NHS Emergency Preparedness, Resilience and Response
Our resilience and specialist operations team had been involved in both responding to, and helping us to prepare if, any untoward, adverse or serious major incidents, or terrorist attacks were to happen, as well as fully participating in our response to COVID-19.
During the last year resilience managers attended just under 1,000 Local Resilience Forum meetings with partner agencies while also attending just over 650 Safety Advisory Group meetings to support events, this increased as Covid-19 restrictions relaxed.
Hazardous area response team (HART) respond to patients requiring medical care in any hazardous environment. The team also support ambulance crews responding to patients who are not necessarily in a hazardous area but who are hard-to-reach or where multiple clinicians are required. Over the year this has seen the team respond to patients taken unwell in and around water, at height and within confined spaces.
- Our HART colleagues supported, the Scottish Ambulance Service by providing specialist medical cover at the 2021 COP26 conference in Glasgow.
- We ran multiagency training bringing partners from police, fire, health and other agencies together to respond to any potential marauding terrorist attack. During the 12 exercises run during September and October 2021, over 1400 responders improved their clinical skills and gained a better understanding of how an incident of this nature would be managed and care delivered to those in need.

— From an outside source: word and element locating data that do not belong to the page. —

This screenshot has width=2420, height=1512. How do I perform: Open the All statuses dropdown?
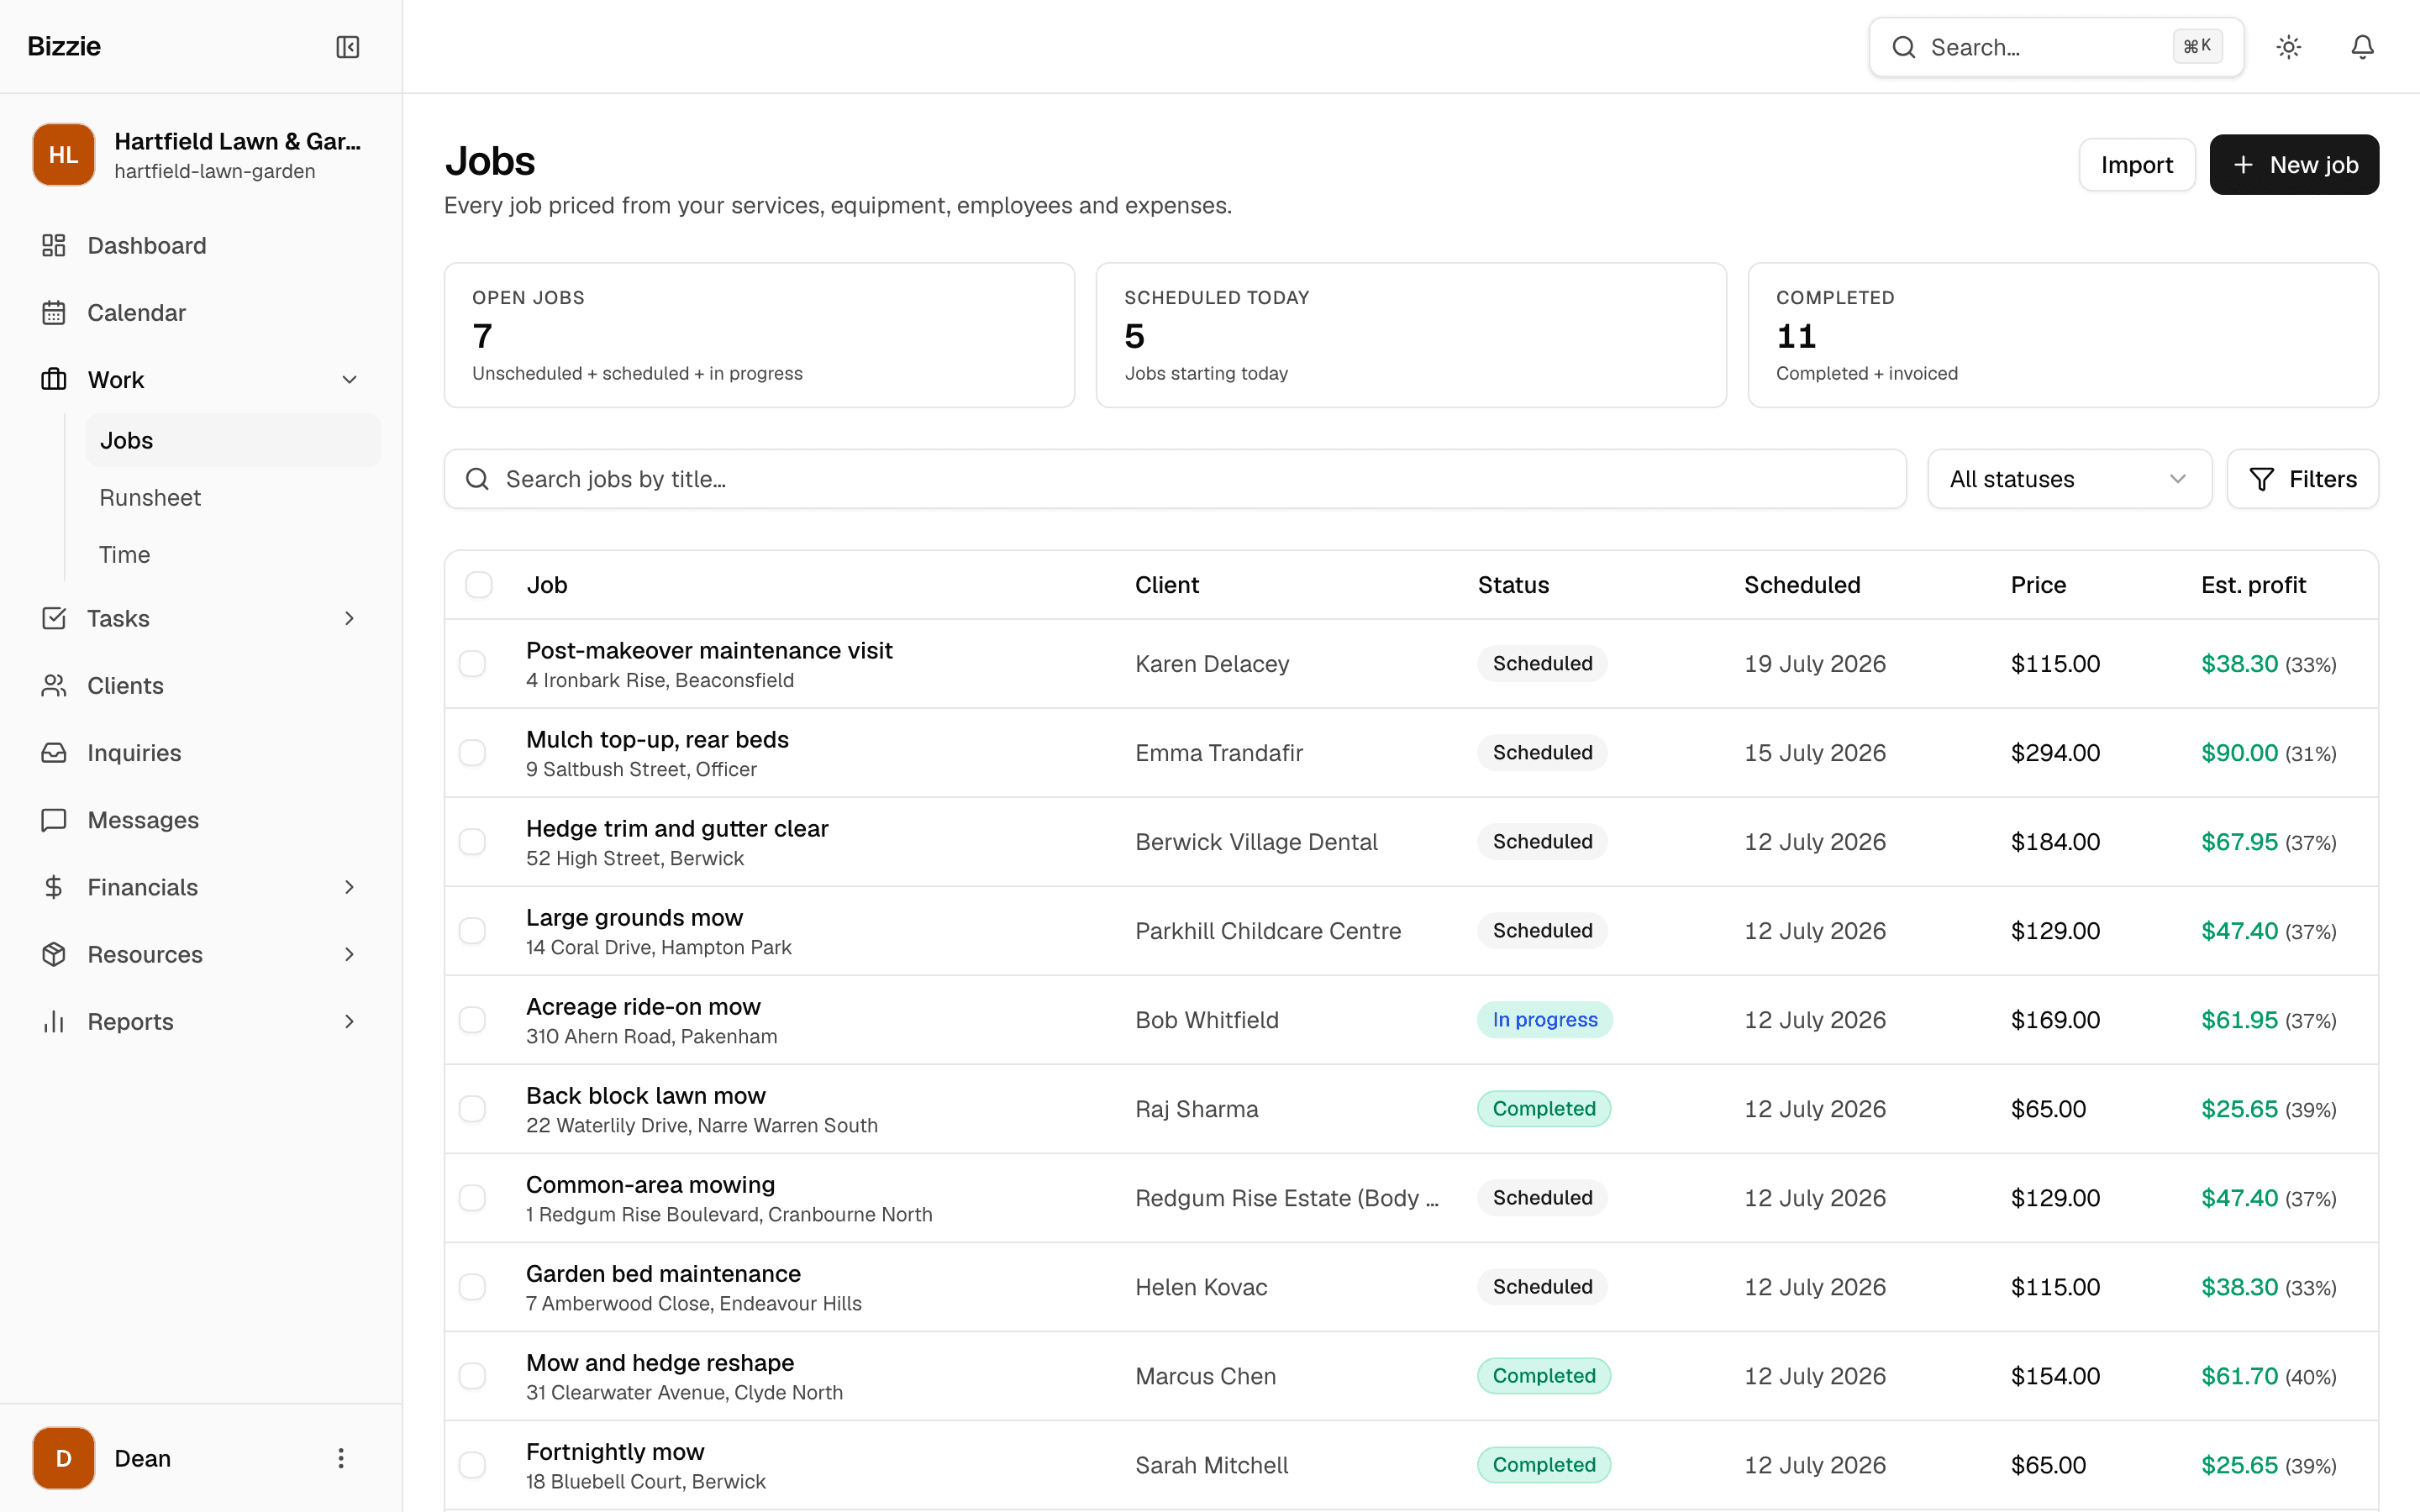pos(2069,479)
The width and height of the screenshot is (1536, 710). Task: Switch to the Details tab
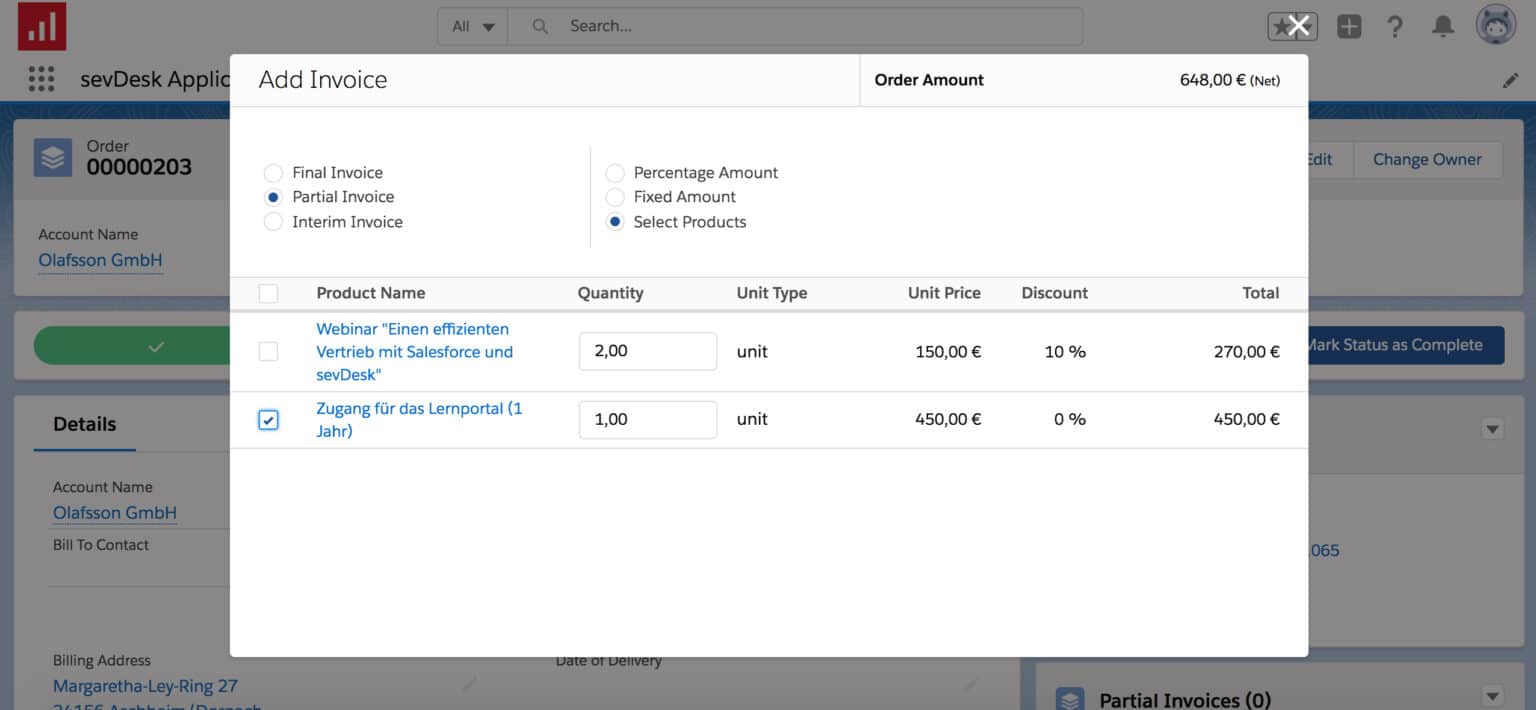[84, 424]
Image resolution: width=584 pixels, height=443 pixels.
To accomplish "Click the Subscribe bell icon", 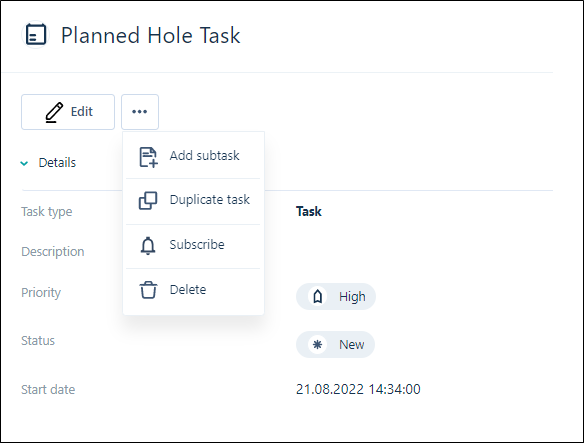I will [148, 246].
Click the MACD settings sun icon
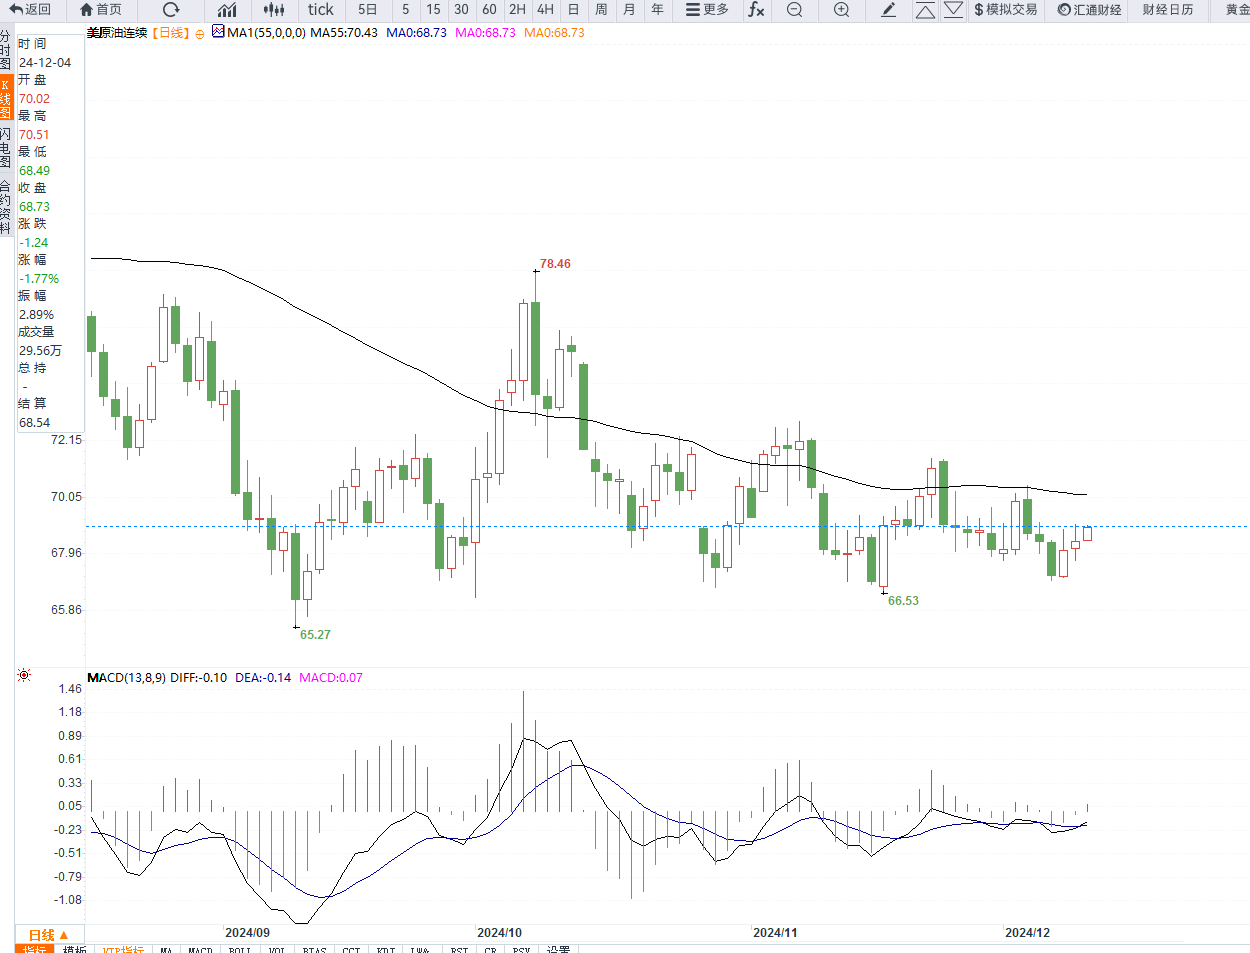 (25, 675)
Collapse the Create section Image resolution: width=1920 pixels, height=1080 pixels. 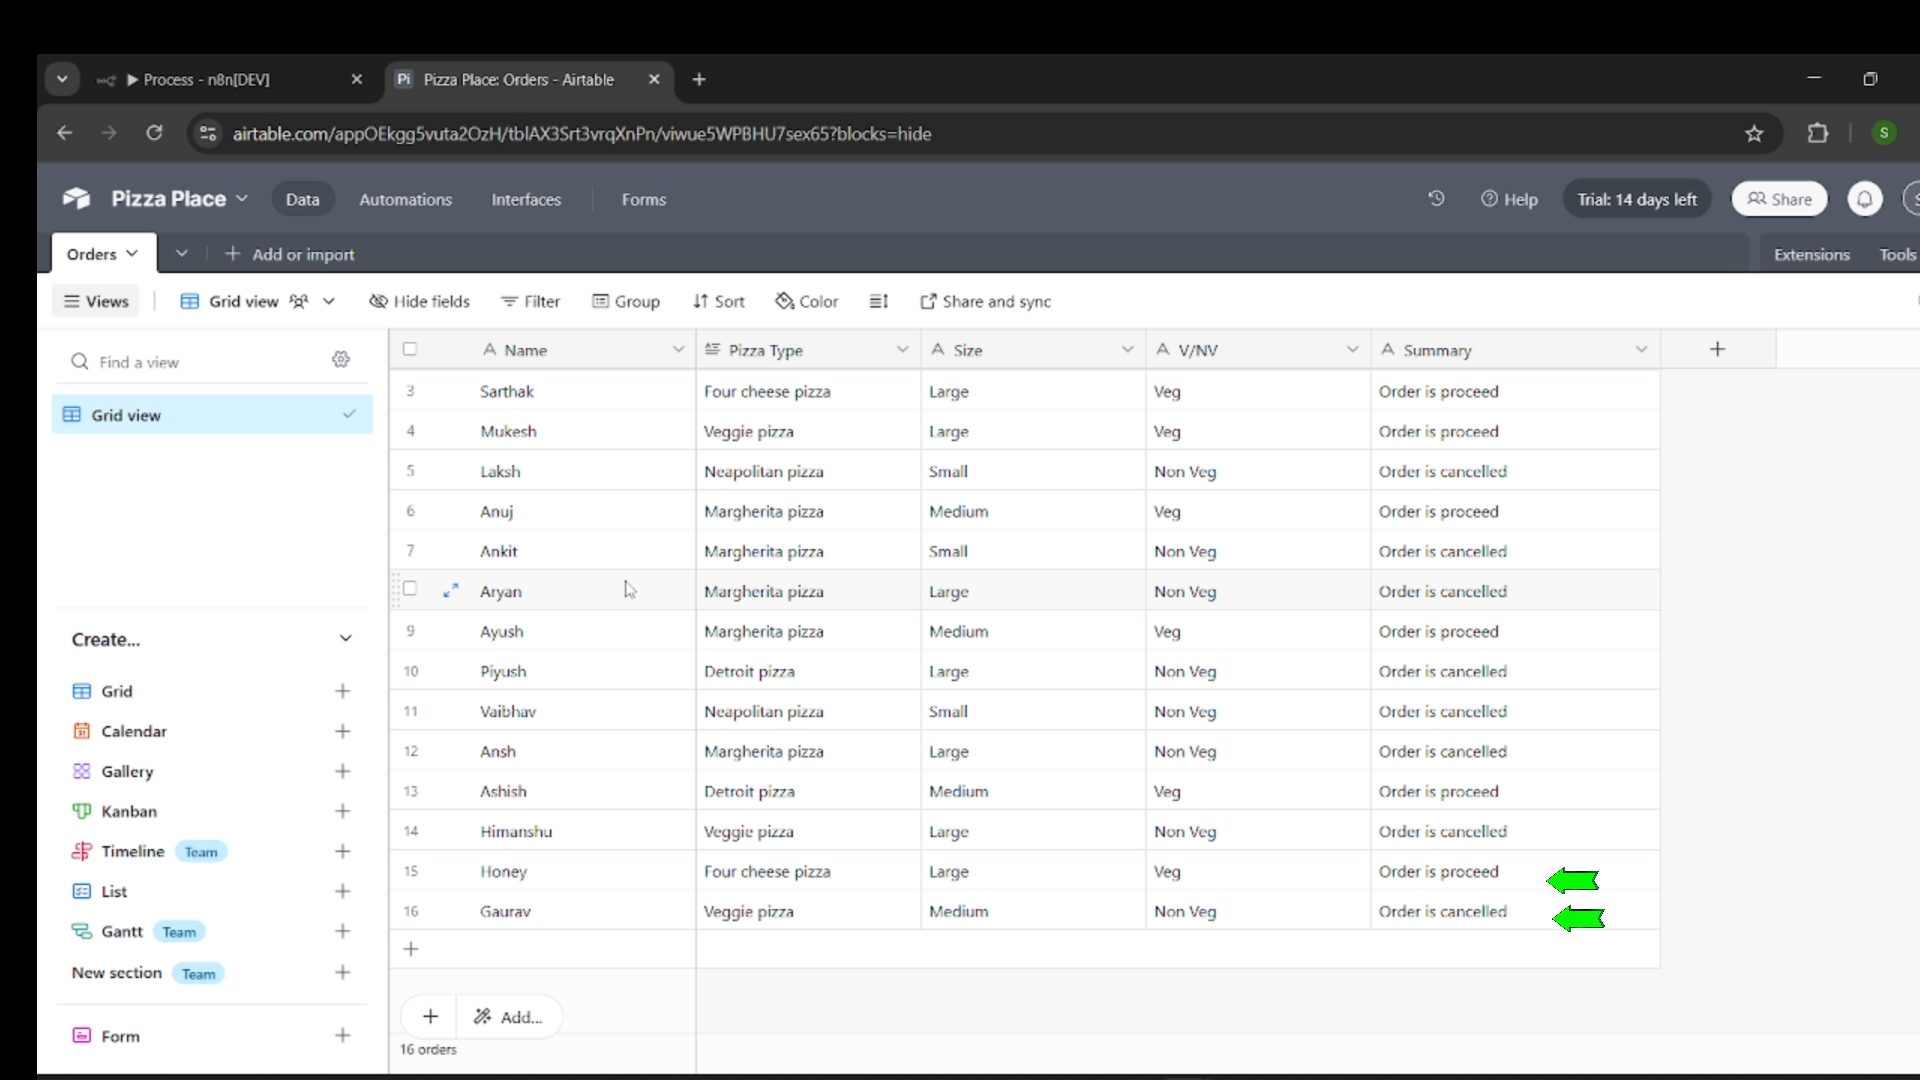pyautogui.click(x=345, y=639)
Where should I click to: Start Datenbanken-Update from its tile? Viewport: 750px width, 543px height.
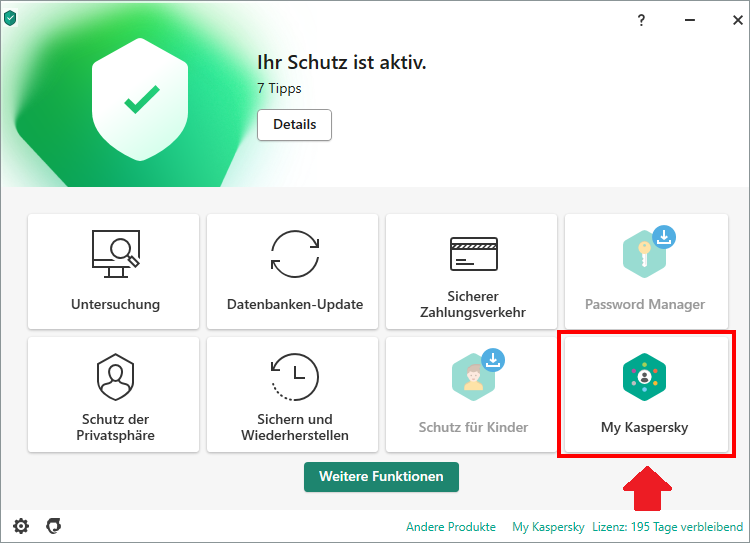pos(294,271)
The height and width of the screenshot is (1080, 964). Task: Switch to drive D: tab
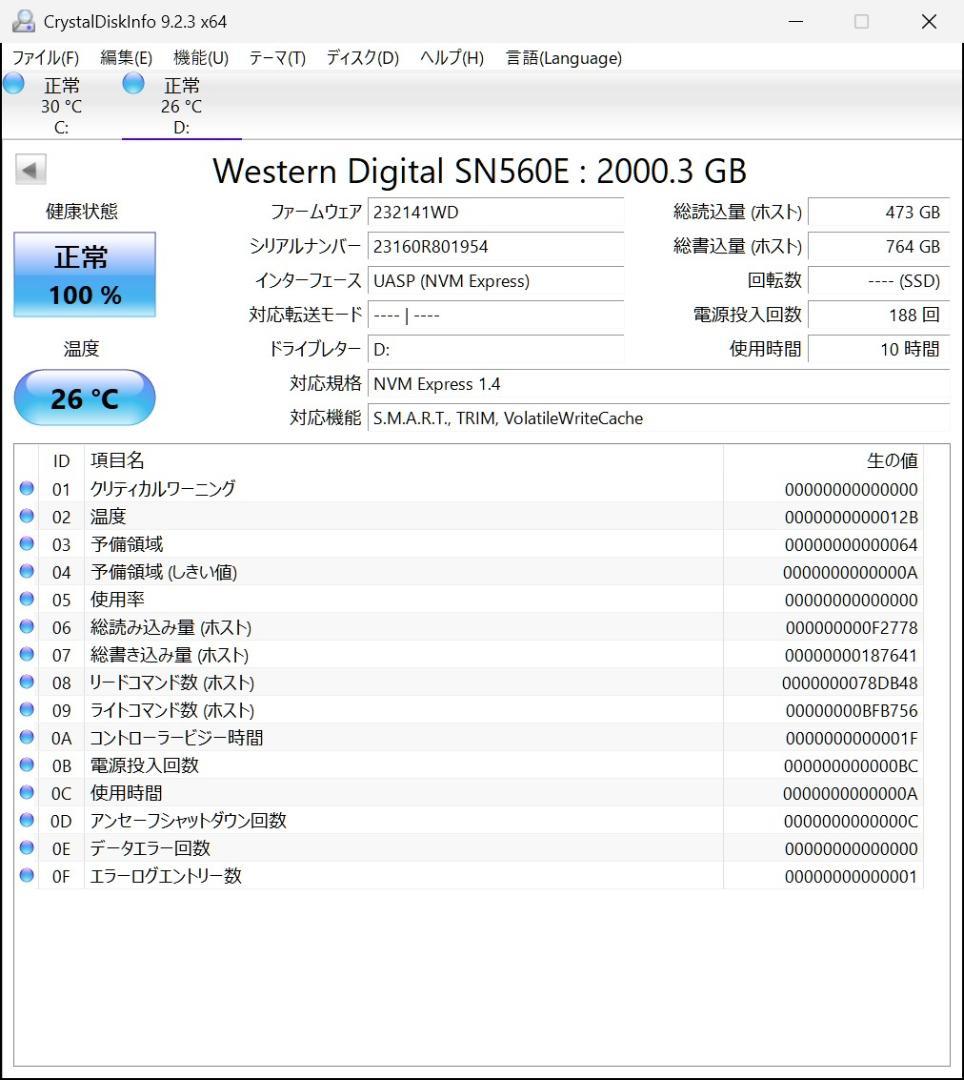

- We have been using the Airbox situational awareness software for the last three years and, following a grant from NHS Digital, the department started to roll out Airbox to all levels of commander within the Trust. This software allows live time mapping, imagery and timelines to be shared between commanders irrespective of where they are operating, giving them real time information as it happens.
- Part of the team’s role is to ensure the Trust, as well as individual departments, are prepared for an incident which affects their operational productivity. This business continuity planning proved hugely beneficial during the year with ambulance stations having to be temporarily closed and people moved to operate from other locations due to flooding and a lack of safe drinking and washing water within the station.
- The team supported learning which occurred after a power incident resulted in both the Airwave radio network and the computer aided dispatch (CAD) systems being compromised. While the incident itself was managed using business continuity plans, the learning the team helped facilitate after the incident has strengthened the business continuity plans in place, should a similar incident occur again.
- The team continued to run the Foundation Command Training Course for managers taking a command function at a critical or major incident. This training is in addition to the major incident training which is delivered to all new students who join EEAST, ensuring they are able to effectively respond to these significant incidents.
Each year English NHS trusts complete a statutory annual self-assessment and review of compliance against the NHS Emergency Preparedness, Resilience and Response Framework, in line with the Civil Contingencies Act 2004.
We maintained our overall compliance as SUBSTANTIAL and compliance with interoperable capabilities was also rated as SUBSTANTIAL. To ensure continual development and following external audit, the department maintains and manages an action plan to ensure the Trust develops and is able to deliver a high-level service.